34

1.7K 104 9
                                    


"Handphone kamu mana Nay?" tanya Eza dalam perjalanan.                                                                   
"Mau ngapain? Kamu kan lagi nyetir."

"Pinjem sebentar."

Aku menyodorkan handphoneku. Dengan cepat Eza mengutak-atik handphoneku, matanya sesekali terfokus pada jalanan.

"Ada pulsanya kan?" ia mendekatkan handphoneku pada telinganya.

"Kamu ngapain?" gerutuku. "Jangan aneh-aneh!"

Eza senyum tanpa aku mengerti lalu melayangkan jarinya tepat di depan bibir. Menyuruhku untuk diam, aku diam menunggu apa yang akan ia lakukan.

"Halo? Waalaikumsalam," senyuman itu kembali mengembang setelah nada dering menandakan suara seseorang di ujung sana. Aku mengerutkan alisku menanti apa yang Eza lakukan.

"Tante izin bawa Naya makan malem dulu ya," Eza melirikku. "Iya, nanti Eza anterin pulang," ada sedikit jeda sebelum melihat Eza kembali tersenyum. "Ahahaha, iya siap." lalu jeda lagi, "Oke. Makasih ya tante, Assalamualaikum."

Klik.

Eza mengembalikan handphoneku dan pandangannya kembali terfokus pada jalanan. Tangannya memainkan dentuman pada setiran ketika lampu merah dan kayaknya dia siap untuk menjawab pertanyaanku.

"Mama ngomong apa aja?" tanyaku.

"Ada deh."

Aku memutar bola mataku.

"Kamu kebiasaan nyulik aku, kebiasaan juga telepon Mama misterius." aku menggerutu, mengalihkan pandanganku pada jendela mobil.

Eza tertawa. "Kamu marah?"

Aku menggeleng tanpa mengeluarkan sepatah kata pun. Parahnya Eza tertawa lagi.

"Kenapa sih kerjaannya nyulik mulu? Bukannya anter anak orang ke rumahnya dengan selamat?" aku melirik Eza sebal.
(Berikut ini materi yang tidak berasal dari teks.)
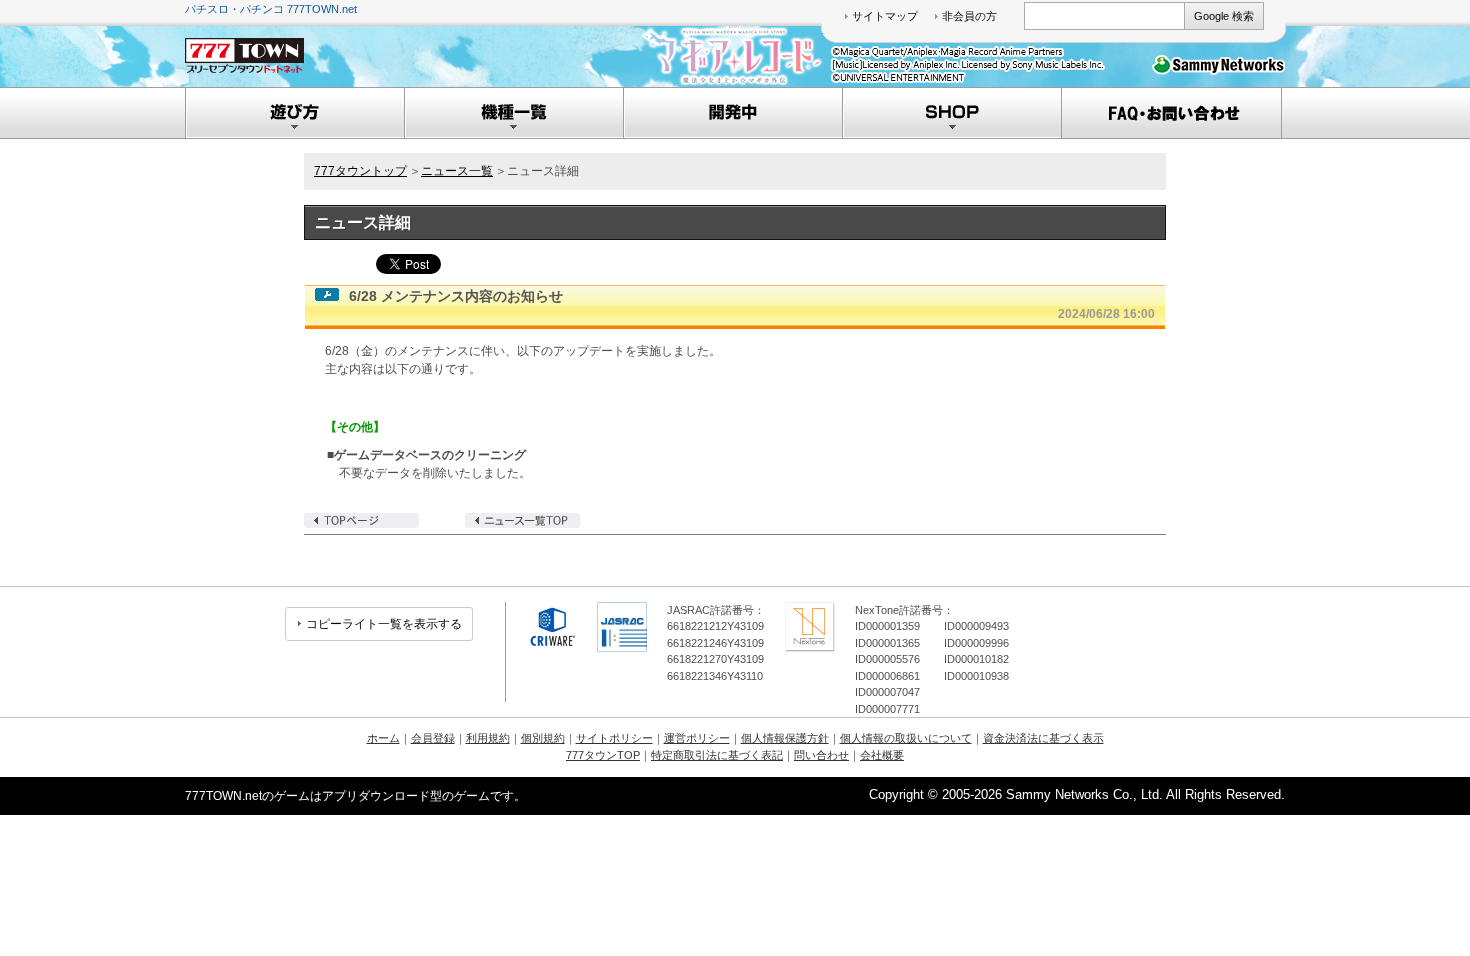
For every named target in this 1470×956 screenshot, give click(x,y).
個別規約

"Sebelum anterin anak orang pulang, tetep harus di kasih makan dulu sebelum di balikin. Namanya juga minjem anak orang sehari ya harus di kembaliin dalam keadaan kenyang dan sehat." jawabnya.

Aku menggeleng pasrah, sejak awal aku menggenal Eza selalu itu jawabannya dan aku masih ingat pertama kalinya ia mengatakan hal seperti ini. Pada saat pertama kalinya aku menghabiskan waktuku seharian bersamanya di perpustakaan lalu makan sate PKL di Metro.

"Kita mau kemana?"

Eza mengendikkan bahunya.

"Ada deh, pokoknya duduk manis aja."

※※※


Eza membawaku ke tempat makan pinggir jalan di daerah Burangrang. Aku tahu disana banyak makanan enak, makanya aku cepat-cepat turun dari mobil dan disusul dengan suara Eza menertawakanku dari belakang.

"Kamu mau makan apa?" tanya Eza.

Tanpa berpikir panjang. "Aku mau bubur Pelana."

Eza senyum. "Porsi kecil atau besar?" tanyanya, matanya sibuk melihat menu.

"Besar." jawabku.

Eza menaruh daftar menu dan tatapannya menatapku bingung.

"Serius?"

"Serius."

Eza cuma tertawa kecil lalu menutup daftar menu dan mulai memesan.

"Mang buburnya 2 ya, yang porsi besar, saus sama kecap asinnya dipisah, terus dibungkus." pesannya.